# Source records
((
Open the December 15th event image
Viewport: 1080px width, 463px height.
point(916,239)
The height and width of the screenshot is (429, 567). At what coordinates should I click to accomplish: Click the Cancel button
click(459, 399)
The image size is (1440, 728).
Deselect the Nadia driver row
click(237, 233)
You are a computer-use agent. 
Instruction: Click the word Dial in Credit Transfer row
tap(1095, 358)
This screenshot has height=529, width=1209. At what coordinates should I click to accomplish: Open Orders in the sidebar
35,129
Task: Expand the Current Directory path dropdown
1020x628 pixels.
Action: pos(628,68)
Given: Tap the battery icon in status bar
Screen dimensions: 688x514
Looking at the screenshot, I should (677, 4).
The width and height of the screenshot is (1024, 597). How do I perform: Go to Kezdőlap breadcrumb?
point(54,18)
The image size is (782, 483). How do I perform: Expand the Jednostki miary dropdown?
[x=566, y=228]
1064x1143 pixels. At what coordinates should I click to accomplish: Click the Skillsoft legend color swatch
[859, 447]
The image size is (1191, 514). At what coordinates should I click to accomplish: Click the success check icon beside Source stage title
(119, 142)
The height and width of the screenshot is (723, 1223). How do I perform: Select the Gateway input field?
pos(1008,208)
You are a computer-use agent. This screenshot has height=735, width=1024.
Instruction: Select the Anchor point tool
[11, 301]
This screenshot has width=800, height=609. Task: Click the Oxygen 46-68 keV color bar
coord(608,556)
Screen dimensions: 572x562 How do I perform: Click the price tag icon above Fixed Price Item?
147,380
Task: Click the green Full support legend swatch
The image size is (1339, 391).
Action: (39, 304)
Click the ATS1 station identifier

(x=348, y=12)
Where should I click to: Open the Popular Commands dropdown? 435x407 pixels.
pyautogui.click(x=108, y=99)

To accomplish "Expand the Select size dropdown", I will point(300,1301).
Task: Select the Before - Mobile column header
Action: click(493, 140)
))
# Required work
Type the data again exactly. Leave nothing out.

# Reply to the task
Open the December 15th event image
Viewport: 1080px width, 463px height.
point(916,239)
The height and width of the screenshot is (429, 567). At what coordinates should I click to accomplish: Click the Cancel button
click(459, 399)
The image size is (1440, 728).
Deselect the Nadia driver row
click(237, 233)
You are a computer-use agent. 
Instruction: Click the word Dial in Credit Transfer row
tap(1095, 358)
This screenshot has height=529, width=1209. At what coordinates should I click to accomplish: Open Orders in the sidebar
35,129
Task: Expand the Current Directory path dropdown
1020x628 pixels.
Action: pos(628,68)
Given: Tap the battery icon in status bar
Screen dimensions: 688x514
Looking at the screenshot, I should (677, 4).
The width and height of the screenshot is (1024, 597). How do I perform: Go to Kezdőlap breadcrumb?
point(54,18)
The image size is (782, 483). How do I perform: Expand the Jednostki miary dropdown?
[x=566, y=228]
1064x1143 pixels. At what coordinates should I click to accomplish: Click the Skillsoft legend color swatch
[859, 447]
The image size is (1191, 514). At what coordinates should I click to accomplish: Click the success check icon beside Source stage title
(119, 142)
The height and width of the screenshot is (723, 1223). How do I perform: Select the Gateway input field?
pos(1008,208)
You are a computer-use agent. This screenshot has height=735, width=1024.
Instruction: Select the Anchor point tool
[11, 301]
This screenshot has width=800, height=609. Task: Click the Oxygen 46-68 keV color bar
coord(608,556)
Screen dimensions: 572x562 How do I perform: Click the price tag icon above Fixed Price Item?
147,380
Task: Click the green Full support legend swatch
The image size is (1339, 391).
Action: (39, 304)
Click the ATS1 station identifier

(x=348, y=12)
Where should I click to: Open the Popular Commands dropdown? 435x407 pixels.
pyautogui.click(x=108, y=99)

To accomplish "Expand the Select size dropdown", I will point(300,1301).
Task: Select the Before - Mobile column header
Action: click(493, 140)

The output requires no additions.